Betrogen wird auch unter Speer-Fangschreckenkrebsen. Deren Jagdmethode ist einzigartig: Schwimmt ein Fisch vorbei, schnellt das Männchen blitzschnell aus seiner Höhle und bohrt seine zu kleinen Harpunen umgewandelten Vorderbeine in das Opfer. Das aber verzehrt es nicht allein, sondern füttert seine in der Höhle wartende Partnerin.
Eine Seegraswiese nimmt 35 Mal mehr Kohlendoxid auf als eine vergleichbare Fläche Regenwald. Auf den ersten Blick erscheint es da fatal, dass eine einzige Grüne Meeresschildkröte an nur einem Tag über zwei Kilo davon abweidet. Zwar verbreitet sie mit ihrem Kot auch die Seegrassamen. Doch noch andere Tiere sorgen dafür, dass die "marinen Rasenmäher" nicht alles kahlscheren: Tigerhaie.
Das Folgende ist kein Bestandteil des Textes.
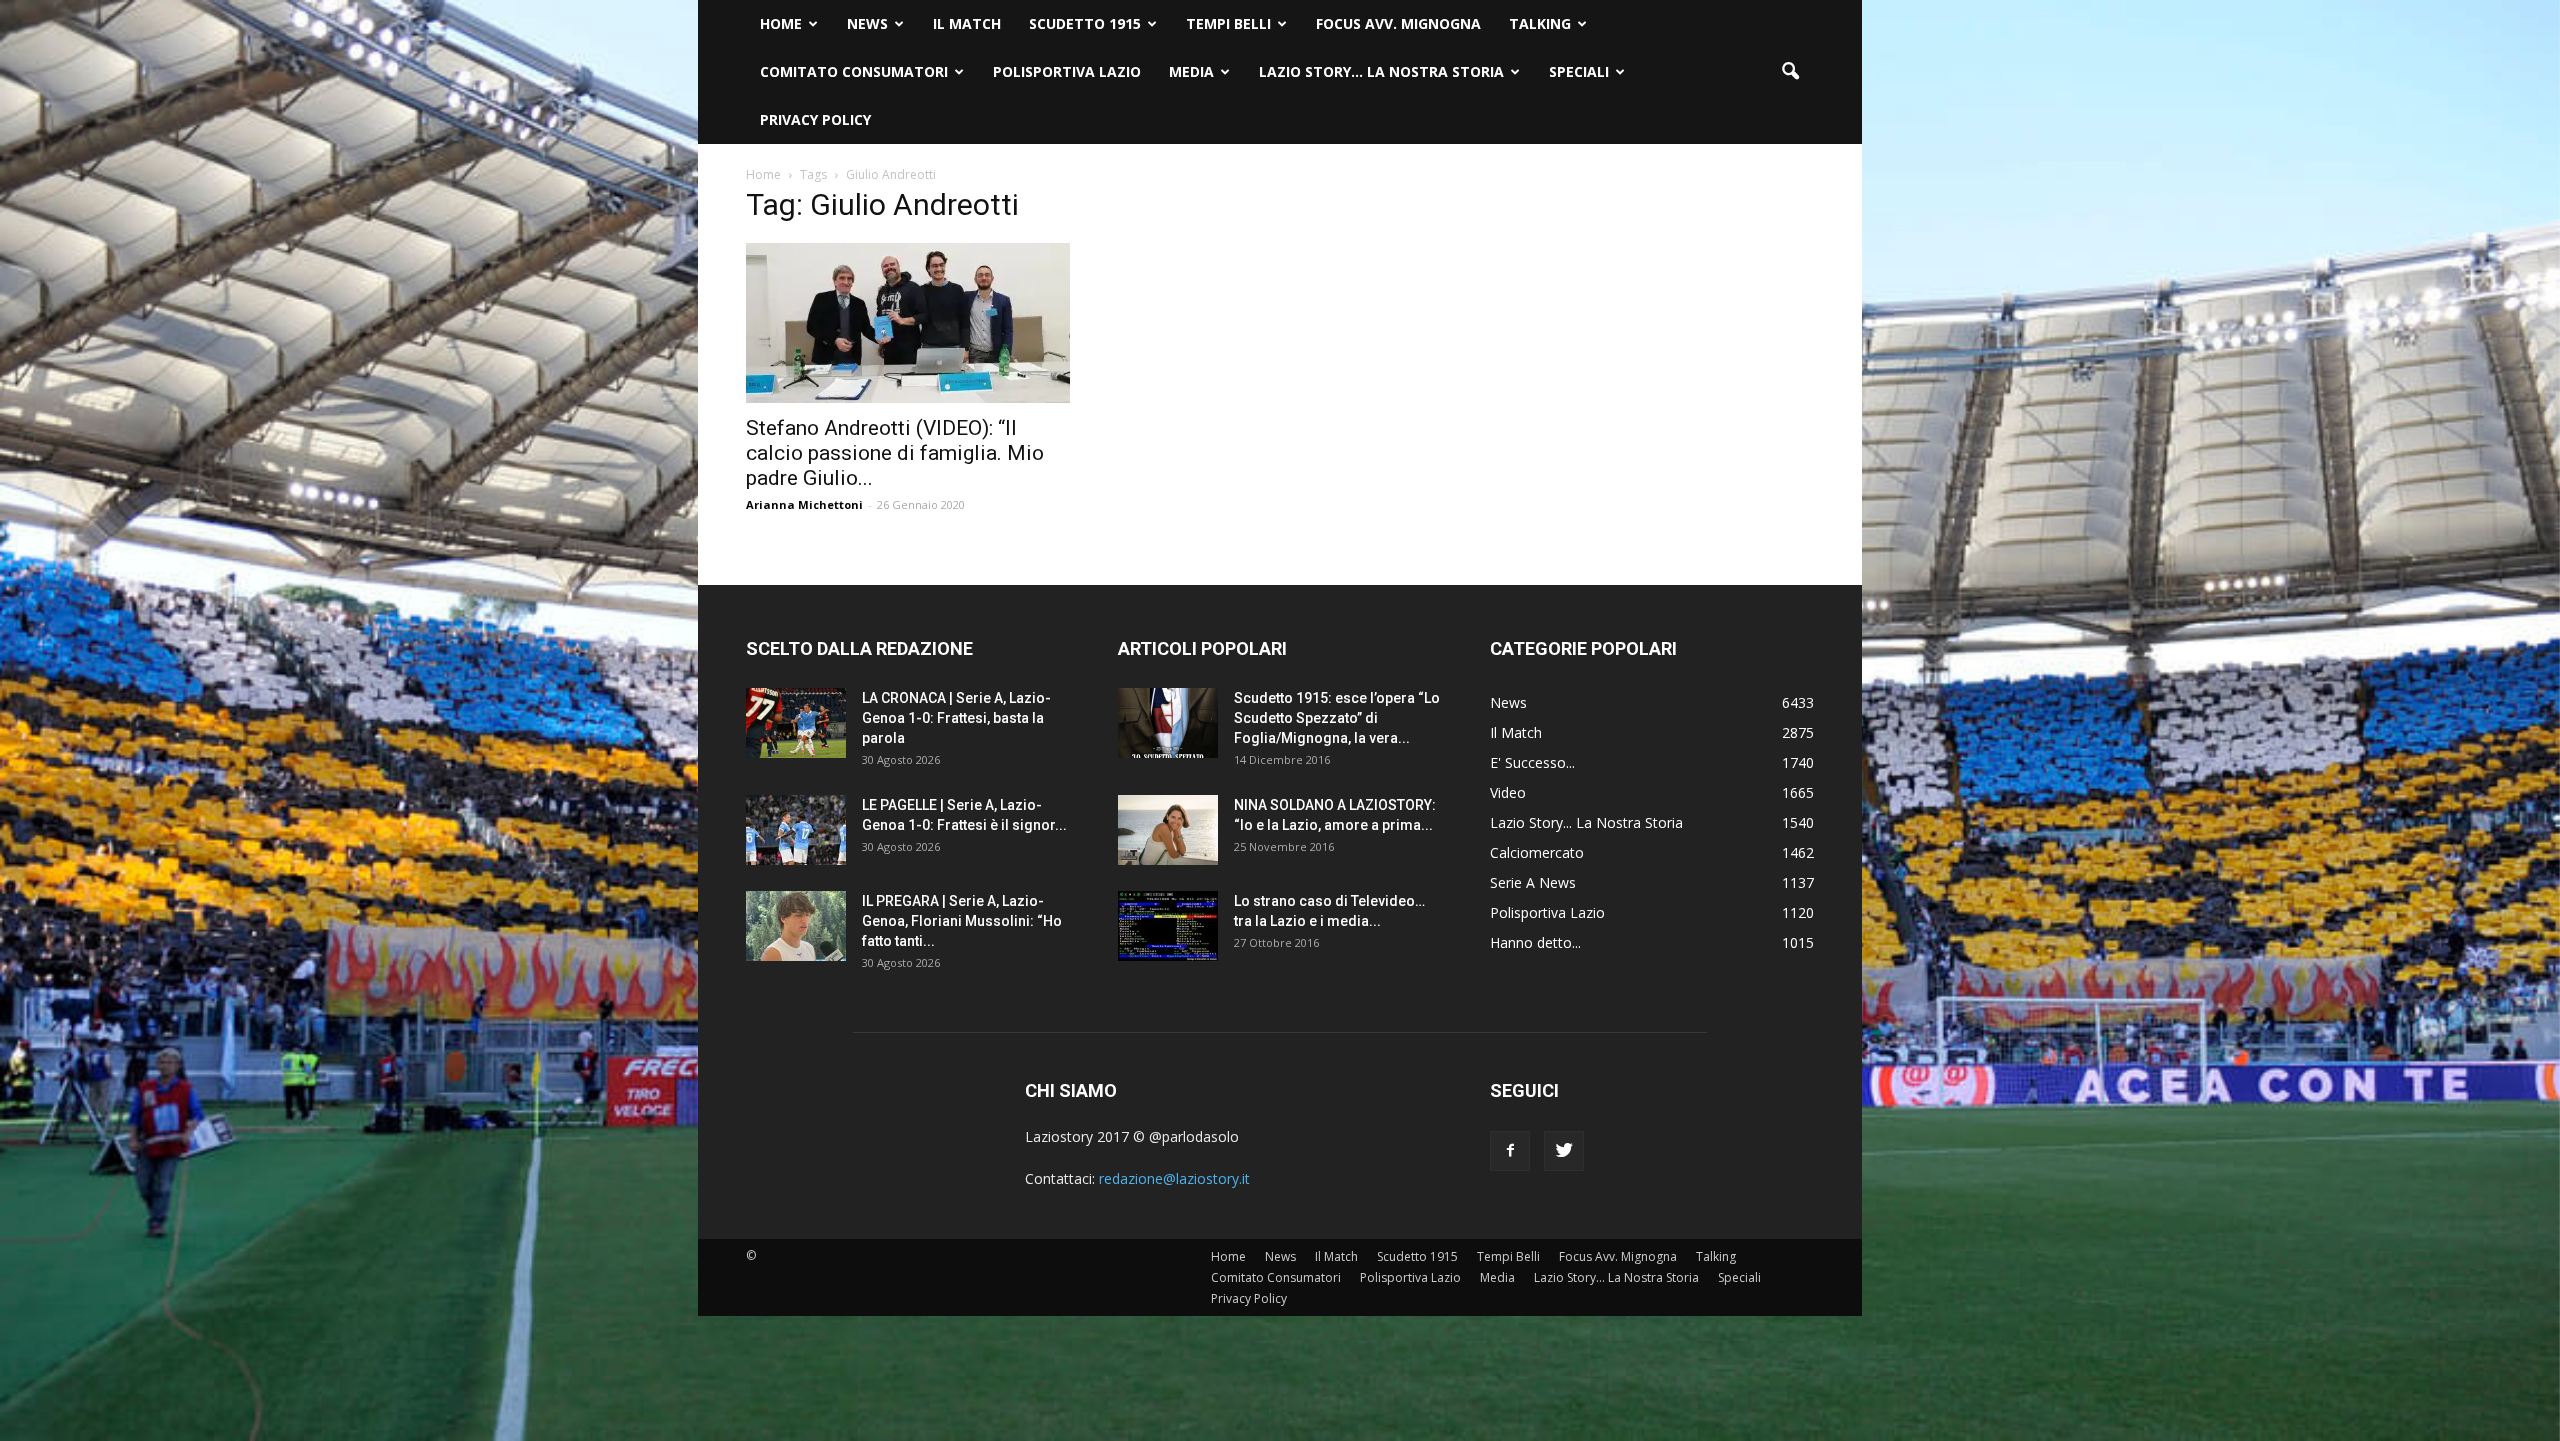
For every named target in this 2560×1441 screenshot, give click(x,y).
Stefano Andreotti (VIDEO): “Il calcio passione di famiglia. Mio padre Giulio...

Jedes Jahr sorgt die Frühjahrsonne in den Meeren der gemäßigten Zonen für immense Algenblüten. Diese grünen Massen sind der Beginn einer langen Nahrungskette. Sie dienen kleinsten Tierchen als Nahrung – und die wiederum locken unzählige Sardellenschwärme an. Delfine, Seelöwen, Seevögel – sie alle sind dann hinter diesen kleinen Fischen her. Die größten Gäste bei diesem vor Kalifornien gedrehten Riesenbankett sind Buckelwale. Bei jedem Auftauchen verschwinden mehrere hundert Kilo Fisch in ihrem Maul.